One of the (many) things I love about whisky is the great profusion of choice we have, at this particular special moment in time. As you already know if you’re a devotee, the whisky market is in a kind of a golden age; more and more people are falling under its spell, and so sales are climbing and the range of whiskies available has probably never been greater.
Standard distillery bottlings are where most people start with whisky; they’re widely available, often affordable and generally of consistent high quality. However some (not all, but many) make concessions to the mass-market; they’ll chill-filter a whisky to avoid some unsightly clouding, or add caramel to make the spirit a more appealing colour for the store shelf. The spirit may be watered down to a set alcohol strength. In addition, without exception these standard bottlings are blended from many different casks to maintain a consistent flavour profile. This is essential for a distillery’s main product lines which the consumer can pick up from month to month, and year to year, and be assured that his whisky will taste just like that last bottle they loved. However the romantic notion of tasting a spirit “straight from the warehouse” is lost, or at least obscured, by all of these processes.

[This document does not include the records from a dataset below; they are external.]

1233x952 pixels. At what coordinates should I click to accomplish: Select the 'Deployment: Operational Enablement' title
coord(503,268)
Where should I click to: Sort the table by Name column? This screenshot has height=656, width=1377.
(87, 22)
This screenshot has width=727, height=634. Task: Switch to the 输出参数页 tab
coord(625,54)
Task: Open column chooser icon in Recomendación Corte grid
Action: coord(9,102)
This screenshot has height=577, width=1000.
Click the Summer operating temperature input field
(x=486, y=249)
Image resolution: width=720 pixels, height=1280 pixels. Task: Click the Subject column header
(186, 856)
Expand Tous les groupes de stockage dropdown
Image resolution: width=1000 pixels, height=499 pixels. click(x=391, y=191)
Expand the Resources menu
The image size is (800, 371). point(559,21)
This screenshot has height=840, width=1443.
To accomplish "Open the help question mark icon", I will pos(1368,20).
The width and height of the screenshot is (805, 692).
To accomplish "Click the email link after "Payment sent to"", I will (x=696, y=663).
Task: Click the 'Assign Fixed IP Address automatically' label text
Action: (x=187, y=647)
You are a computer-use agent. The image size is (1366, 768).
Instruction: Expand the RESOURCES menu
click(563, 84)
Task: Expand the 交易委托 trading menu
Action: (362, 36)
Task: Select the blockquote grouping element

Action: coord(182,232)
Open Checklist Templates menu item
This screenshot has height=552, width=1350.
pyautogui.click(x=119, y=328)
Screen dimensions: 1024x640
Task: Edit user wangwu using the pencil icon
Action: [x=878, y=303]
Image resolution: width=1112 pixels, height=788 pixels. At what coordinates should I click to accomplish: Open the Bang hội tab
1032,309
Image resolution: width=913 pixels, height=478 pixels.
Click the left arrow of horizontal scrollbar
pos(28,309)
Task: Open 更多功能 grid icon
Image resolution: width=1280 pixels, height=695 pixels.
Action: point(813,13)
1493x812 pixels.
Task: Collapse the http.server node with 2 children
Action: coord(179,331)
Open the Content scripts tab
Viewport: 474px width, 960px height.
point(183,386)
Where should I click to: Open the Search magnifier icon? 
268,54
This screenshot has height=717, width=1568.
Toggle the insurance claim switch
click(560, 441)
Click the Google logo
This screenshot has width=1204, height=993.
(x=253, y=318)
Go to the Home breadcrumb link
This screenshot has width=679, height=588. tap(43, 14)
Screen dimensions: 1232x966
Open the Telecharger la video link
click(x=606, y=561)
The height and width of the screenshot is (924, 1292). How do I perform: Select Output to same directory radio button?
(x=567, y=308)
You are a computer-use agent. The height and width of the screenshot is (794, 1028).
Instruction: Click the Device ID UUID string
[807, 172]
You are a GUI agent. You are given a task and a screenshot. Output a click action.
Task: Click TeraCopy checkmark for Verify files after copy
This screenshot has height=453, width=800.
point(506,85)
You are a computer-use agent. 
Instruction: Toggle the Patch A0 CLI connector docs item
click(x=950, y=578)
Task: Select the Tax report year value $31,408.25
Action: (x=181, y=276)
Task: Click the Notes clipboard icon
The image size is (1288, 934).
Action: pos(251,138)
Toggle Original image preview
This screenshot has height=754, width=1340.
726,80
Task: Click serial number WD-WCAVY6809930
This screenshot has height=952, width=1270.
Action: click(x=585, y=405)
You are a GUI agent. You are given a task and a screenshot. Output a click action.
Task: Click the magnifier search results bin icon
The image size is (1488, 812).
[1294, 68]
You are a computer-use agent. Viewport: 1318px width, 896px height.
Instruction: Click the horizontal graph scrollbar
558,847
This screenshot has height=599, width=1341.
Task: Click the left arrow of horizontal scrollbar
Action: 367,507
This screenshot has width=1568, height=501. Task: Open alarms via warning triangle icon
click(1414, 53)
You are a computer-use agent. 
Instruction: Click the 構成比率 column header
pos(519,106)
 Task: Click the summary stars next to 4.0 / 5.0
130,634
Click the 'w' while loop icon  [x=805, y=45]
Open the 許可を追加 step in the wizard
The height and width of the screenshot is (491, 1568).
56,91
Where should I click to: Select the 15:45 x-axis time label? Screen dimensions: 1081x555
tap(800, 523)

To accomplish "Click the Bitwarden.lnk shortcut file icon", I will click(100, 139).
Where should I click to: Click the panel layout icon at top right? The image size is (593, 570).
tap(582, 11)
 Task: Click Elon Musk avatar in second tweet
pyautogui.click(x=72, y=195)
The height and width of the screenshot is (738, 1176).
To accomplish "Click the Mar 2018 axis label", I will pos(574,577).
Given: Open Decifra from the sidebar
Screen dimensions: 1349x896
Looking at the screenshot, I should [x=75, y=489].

Luckily for the consumer looking for a more “pure” experience, alternatives do exist. Independent bottlers have an entirely different marketing strategy to the distillers; rather than keeping a bottling consistent over time, they commonly make their market in quality and novelty. A typical independent will buy a cask from a distillery, after which they may refill the maturing spirit into their own wood or simply let time take its course with the original cask. But the best part of the process happens before they bottle it, and that is often – nothing! Nothing added to the whisky for colouring or to reduce the natural strength; no chill filtering; no blending. (I imagine the whisky is still put through a coarse filter to stop you finding little chunks of wood, charcoal and who knows what else in it; it’s just not CHILL-filtered).